#### TASK TO COMPLETE
The reply should contain every entry below exactly as written, with no images.

►

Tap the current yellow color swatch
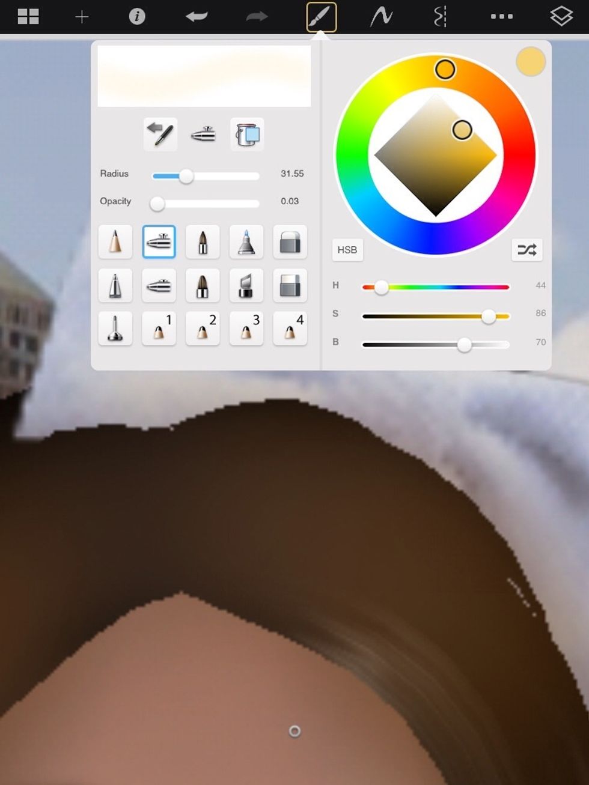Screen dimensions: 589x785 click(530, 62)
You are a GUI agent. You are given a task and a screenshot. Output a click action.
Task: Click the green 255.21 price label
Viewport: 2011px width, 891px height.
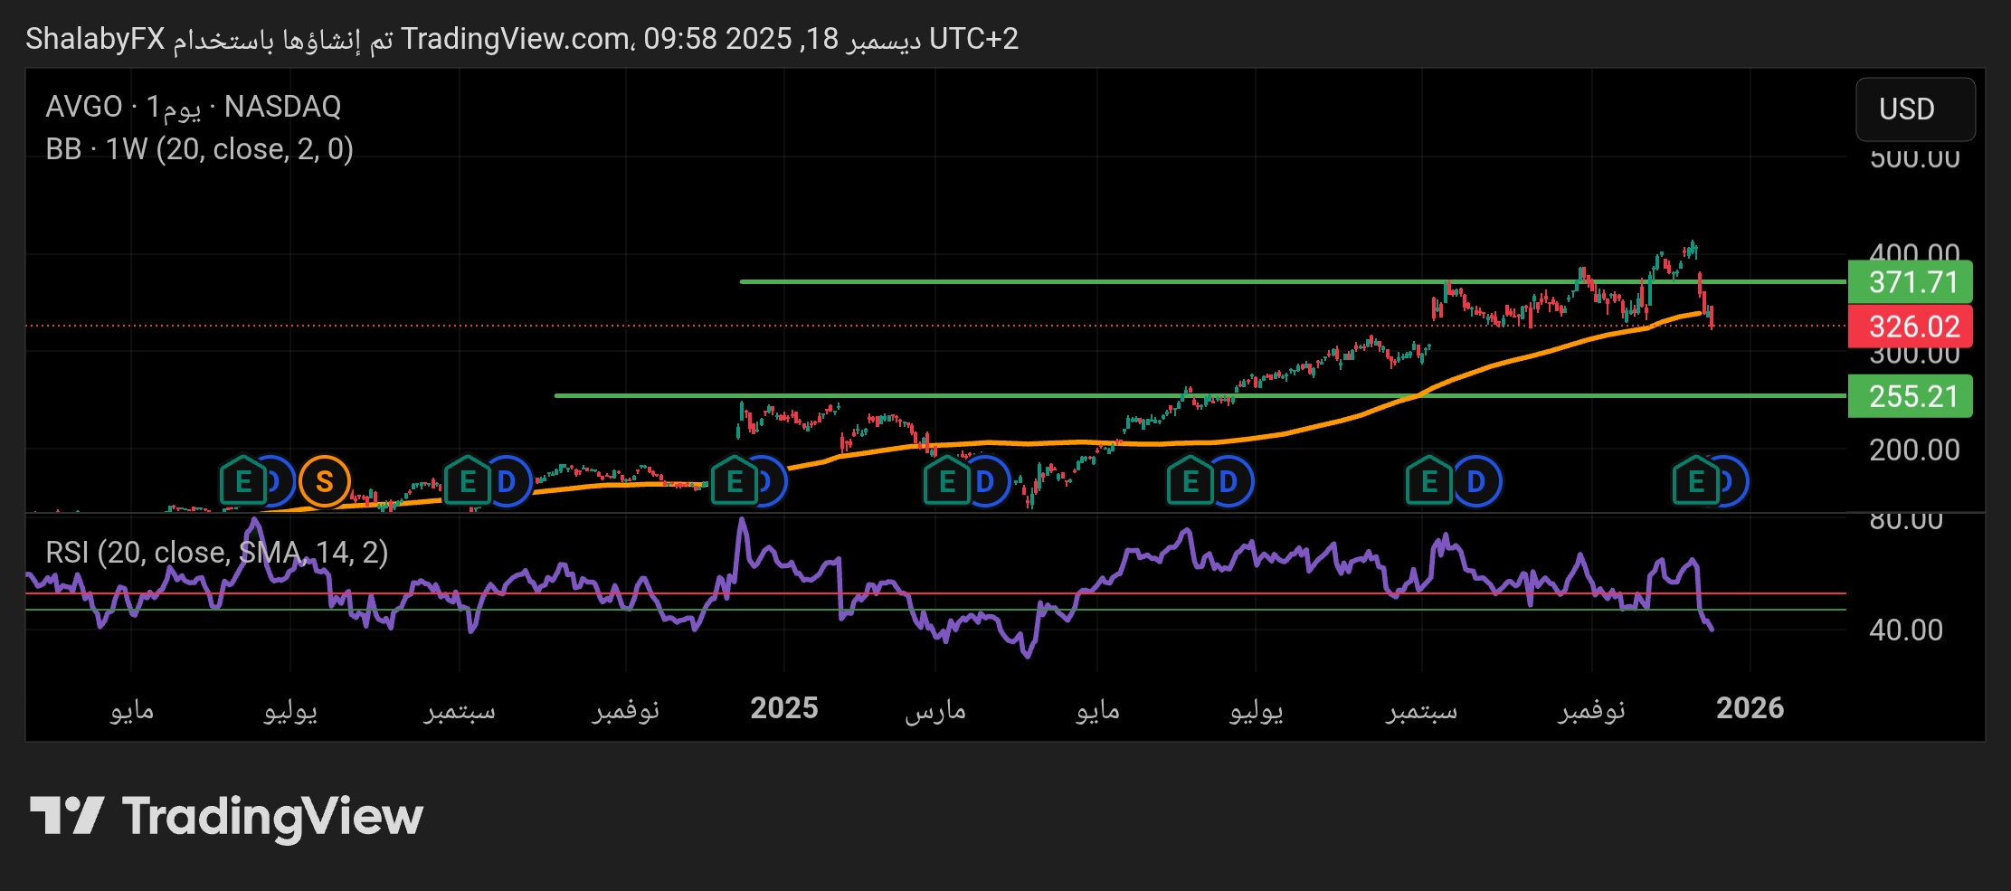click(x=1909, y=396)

◄

#### RESPONSE AREA
Tap the current yellow color swatch
Screen dimensions: 589x785 click(530, 62)
You are a GUI agent. You are given a task and a screenshot. Output a click action.
Task: Click the green 255.21 price label
Viewport: 2011px width, 891px height.
click(x=1909, y=396)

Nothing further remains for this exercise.